Abgeordnete in der Duma beteuern, das Gesetz diene der Sicherheit - doch wer festlegt, was "Fake News" sind, hat man nicht niedergeschriebenBild: Imago/Russian Look

Selbstzensur könnte zunehmen

"Die Macht geht gegen Informationen vor, die sie als Bedrohung empfindet," meint Politikwissenschaftler Ilija Graschtschenkow, der an der Russischen Universität für Geisteswissenschaften lehrt. Das Gesetz habe offenbar das Ziel, Kritiker der Regierung zu verunsichern. Er rechnet als Folge des Gesetzes vorerst zwar nicht mit massiven Repressionen, wenn jemand - aus Sicht des Kremls - "falsche Informationen" auf Facebook poste. Das Gesetz fördere jedoch indirekt die Selbstzensur, sagt Graschtschenkow. Er kritisiert außerdem die Tatsache, dass das Gesetz die russische Gesellschaft spalte: Gegen Privatpersonen könne das neue Mediengesetz jederzeit angewendet werden. Aber Staatsbedienstete, die möglicherweise korrupt sind, dürften nicht einmal kritisiert werden, denn das könnte sonst als Beleidigung gewertet werden.

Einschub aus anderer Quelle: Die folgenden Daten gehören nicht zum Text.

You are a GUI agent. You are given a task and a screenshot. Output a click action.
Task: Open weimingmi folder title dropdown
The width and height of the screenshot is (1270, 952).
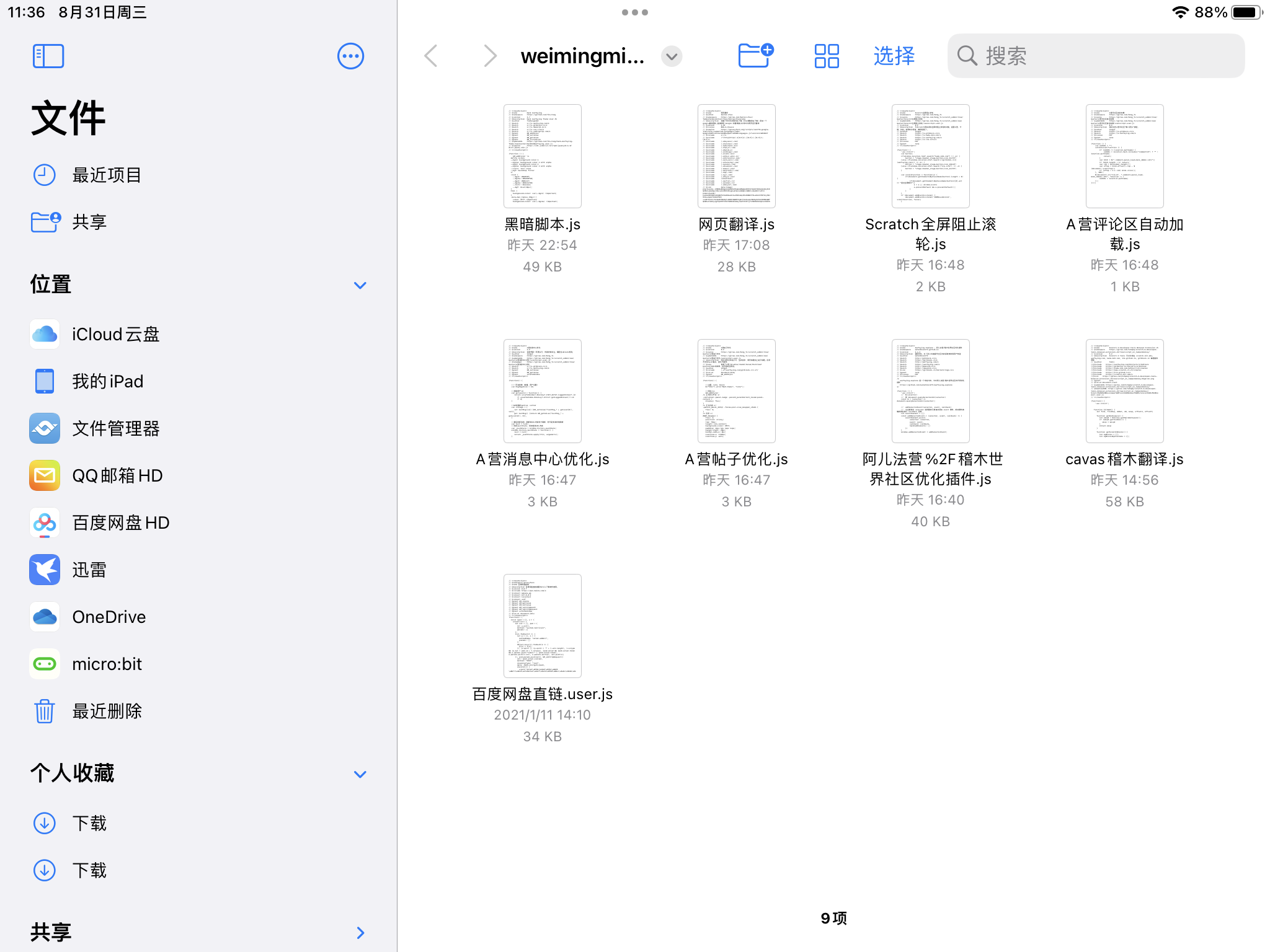tap(672, 56)
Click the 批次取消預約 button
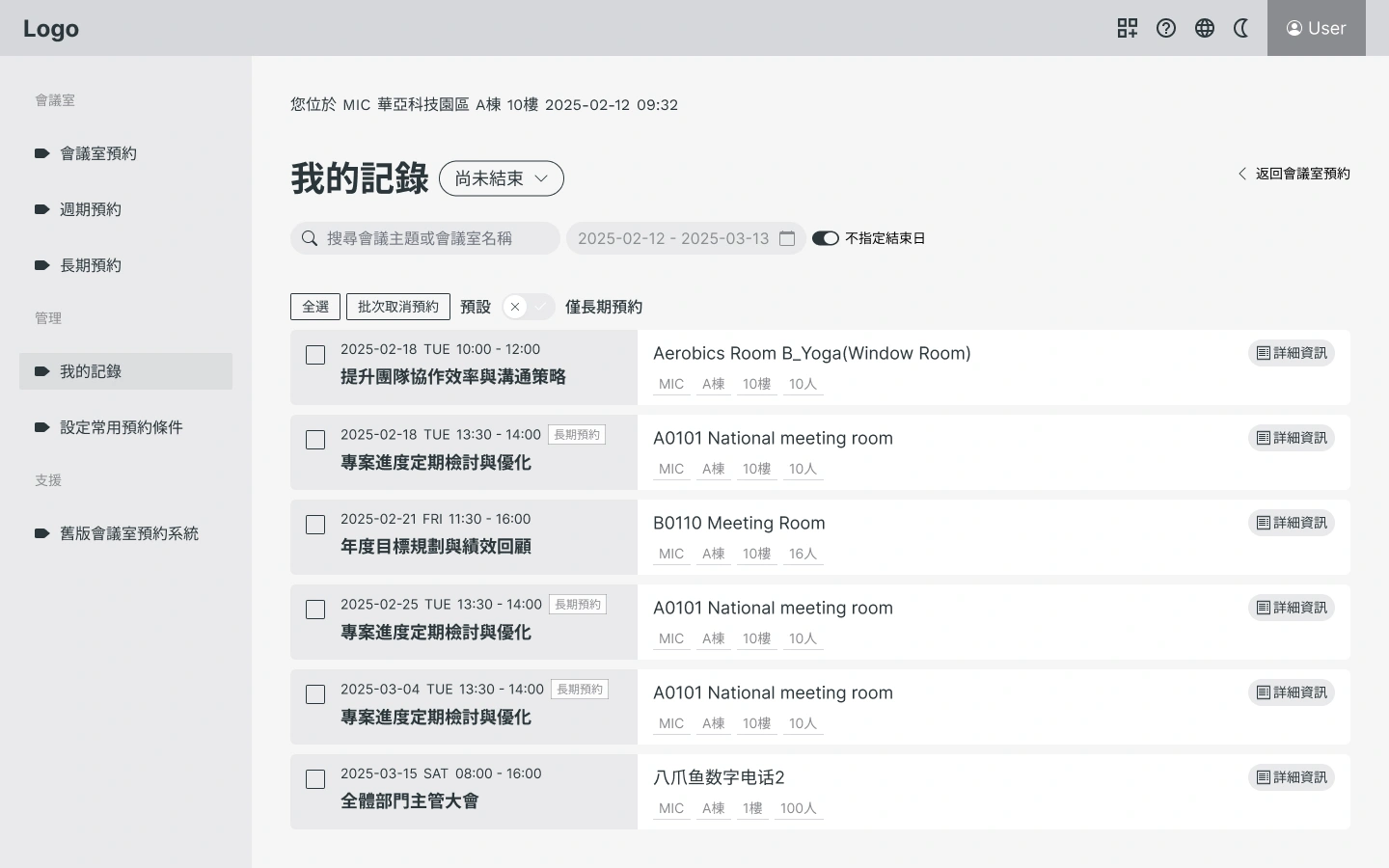 click(397, 307)
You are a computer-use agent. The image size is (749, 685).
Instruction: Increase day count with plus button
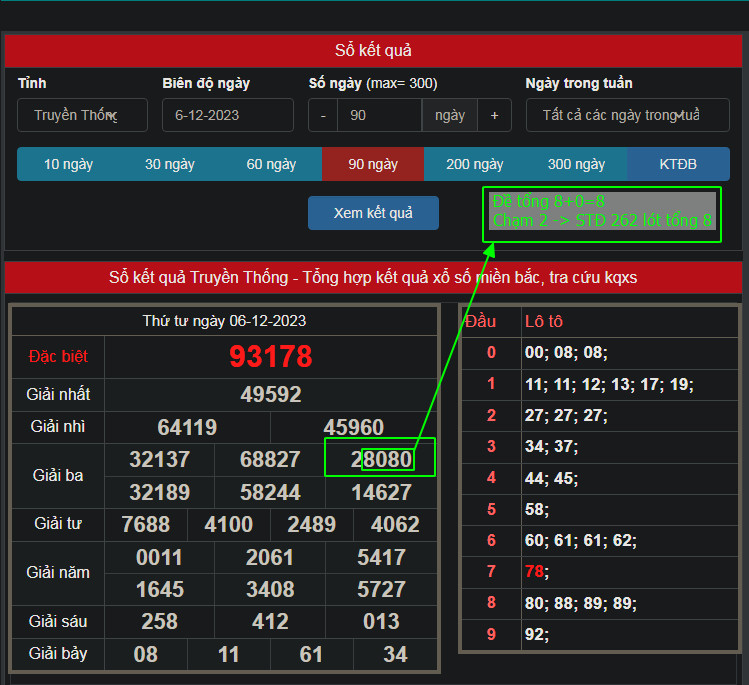click(x=494, y=115)
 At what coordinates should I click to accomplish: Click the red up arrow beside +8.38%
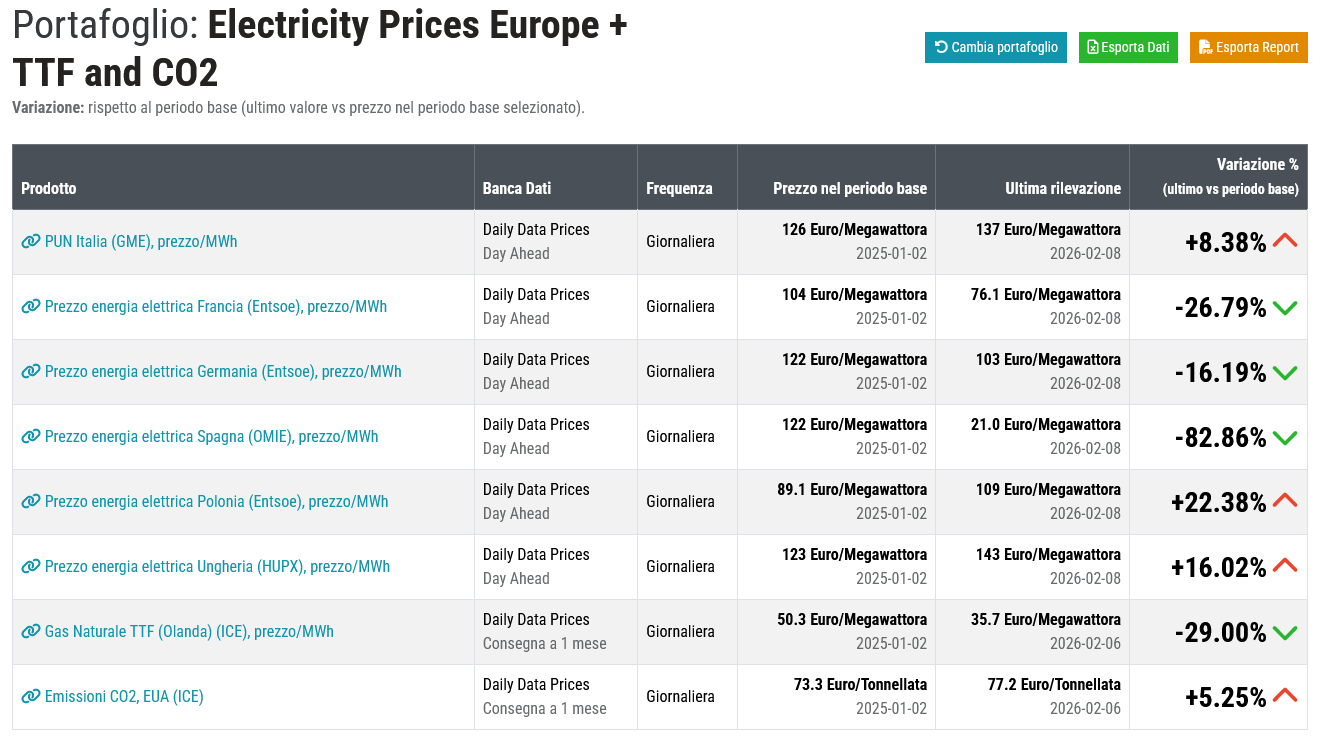1285,240
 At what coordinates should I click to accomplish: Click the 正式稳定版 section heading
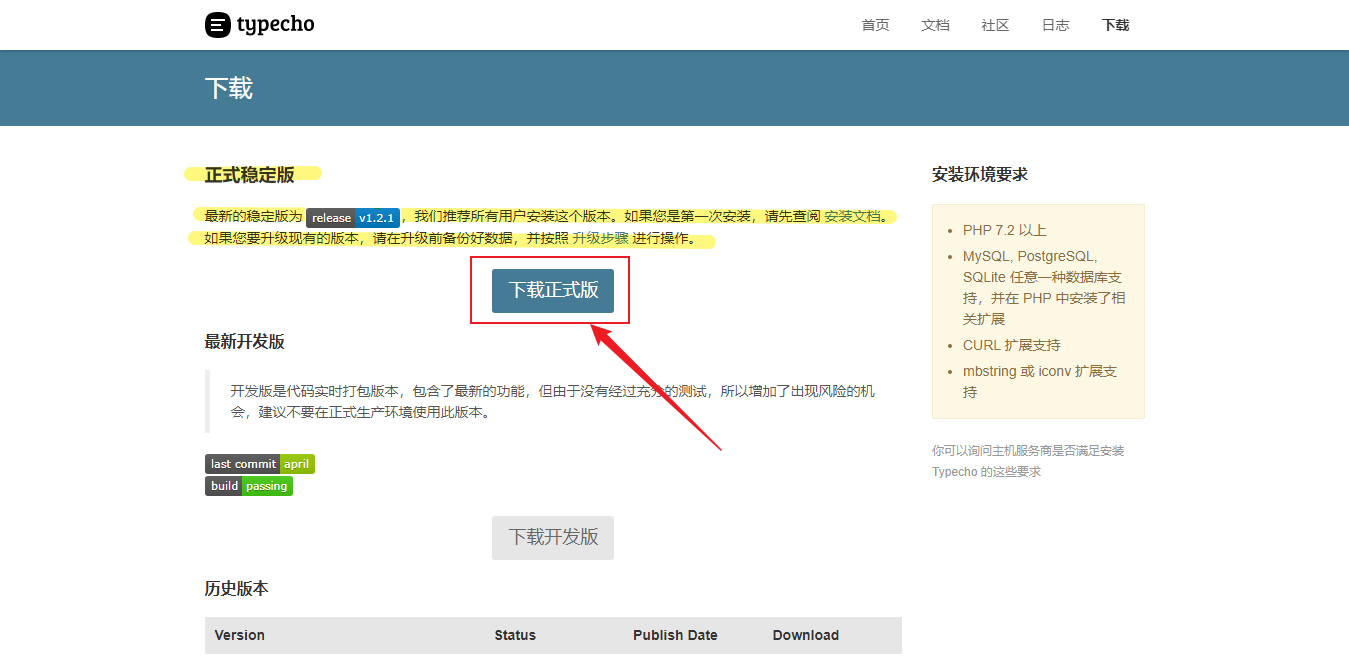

So wie Graschtschenkow sehen auch viele andere Kritiker das neue Mediengesetz. In den sozialen Netzwerken kritisieren die User, dass das Mediengesetz bewusst ungenau formuliert worden sei. So würde bei einem Streitfall ein Richter das letzte Wort haben. In Russland gibt es jedoch keine unabhängige Gerichtsbarkeit. In der Praxis, besonders bei politisch relevanten Gerichtsverfahren, sind Richter gebunden an Weisungen durch die Machtapparate.